FIG. 1 is a schematic diagram for explaining a crystal structure inside a low-temperature buffer layer made of boron phosphide (BP) on a gallium arsenide (GaAs) substrate.

FIG. 2 is a cross-sectional view schematically showing a configuration of the LED described in the first embodiment.

FIG. 3 is a cross-sectional view schematically illustrating a configuration of an LED according to a second embodiment.

FIG. 4 is a cross-sectional view schematically showing a configuration of an LED described in a third embodiment.

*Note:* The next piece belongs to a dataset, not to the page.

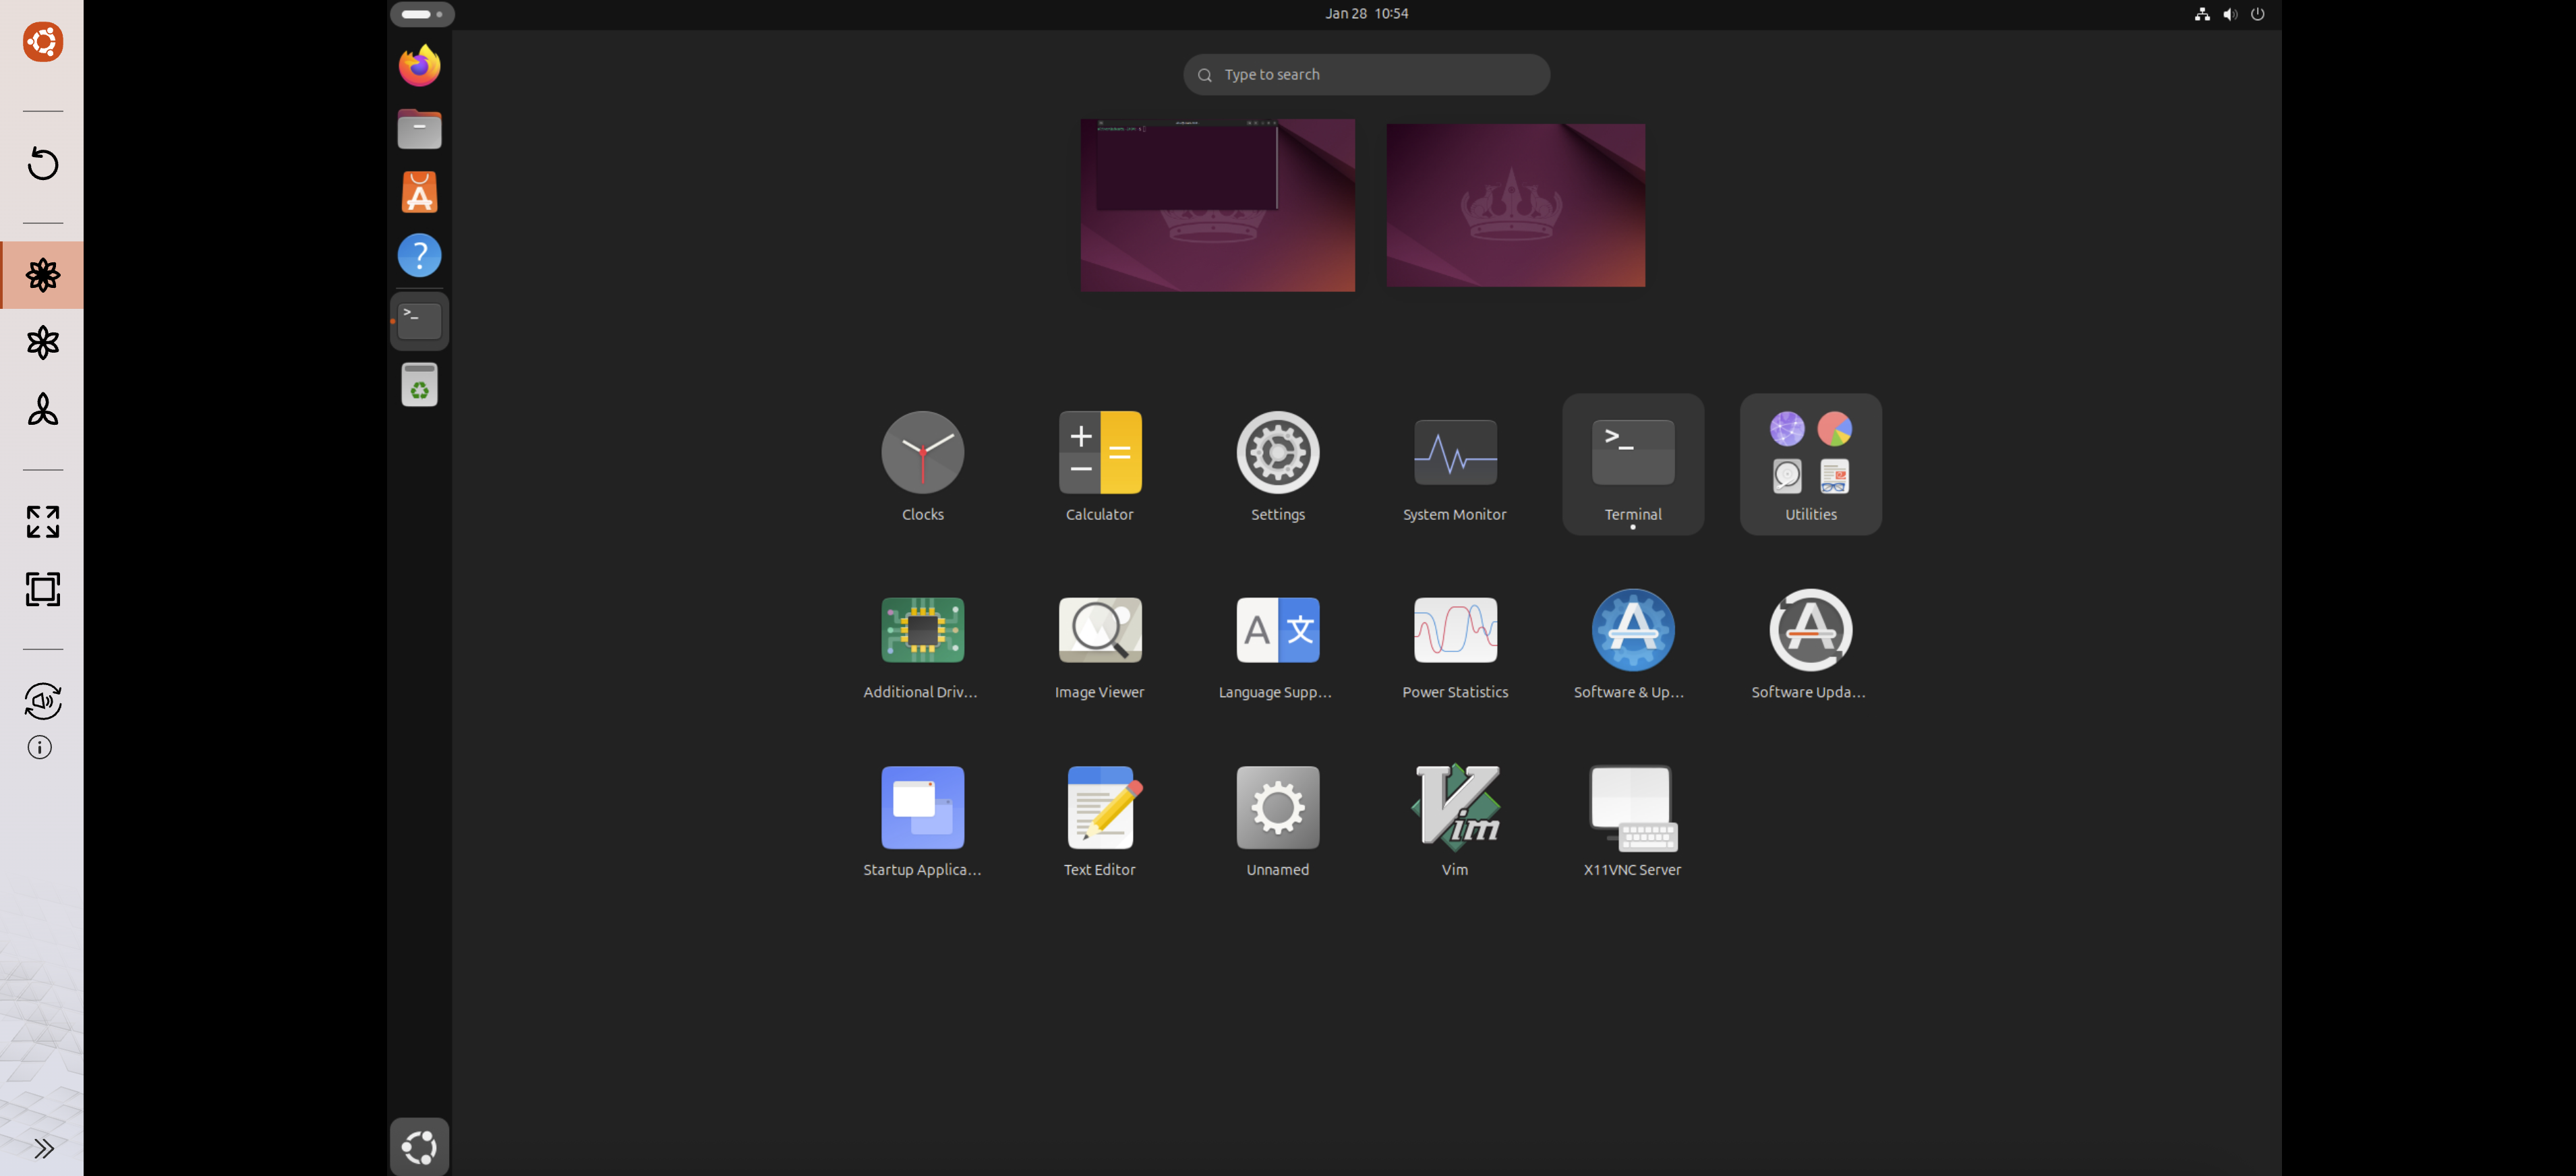Open the calendar via the Jan 28 clock
Viewport: 2576px width, 1176px height.
(x=1366, y=13)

FIG. 5 is a cross-sectional view schematically illustrating a configuration of an LED described in a fourth embodiment.

[Explanation of symbols]

 Reference Signs List 1 laminated structure 2 light emitting unit 3 light emitting diode (LED) 4 laminated structure 5 light emitting unit 6 light emitting diode (LED) 7 laminated structure 8 light emitting unit 9 light emitting diode (LED) 10 laminated structure 11 light emitting unit 12 light emitting diode (LED) LED) 101 Gallium arsenide (GaAs) single crystal substrate 102 Low temperature buffer layer 103 Junction interface between GaAs substrate and low temperature buffer layer 104 Region mainly composed of single crystal (layer) 105 Region mainly composed of amorphous material 106 BPN Mixed crystal layer or BAsN mixed crystal layer 107 Lower cladding layer 108 Light emitting layer 109 Upper cladding layer 110 Contact layer 111 p-type ohmic electrode 112 n-type ohmic electrode 113 First crystal layer constituting superlattice structure 114 Superlattice structure Second crystal layer

Claims (2)

[Claims] A group III-V compound semiconductor single crystal substrate;
A buffer layer provided on the surface of the substrate; and II joined to the buffer layer.
In a group III nitride semiconductor device comprising a laminated structure having a group I nitride semiconductor crystal layer, a group III-V compound semiconductor single crystal substrate is made of gallium arsenide (chemical formula: GaAs); buffer layer provided on the surface of, boron phosphide multimeric crystals _{(B i P j: i>} 1, j ≧ 1) a boron phosphide (BP) based III -V group to 5% or less content of A group III nitride semiconductor crystal layer formed of a compound semiconductor crystal and forming a junction with the buffer layer is formed of a ternary mixed crystal of boron phosphide (BP ₁ -XN _x : 0 <X <1) or a boron arsenide nitride. Original mixed crystal (BAs _1-Y N _Y : 0 <Y <
A group III nitride semiconductor device comprising: 1). Wherein said buffer layer, boron indium phosphide mixed crystal _{(B U In W P: 0} <U <0.32, U + W = 1)
3. The method of claim 1, further comprising:
Group III nitride semiconductor device.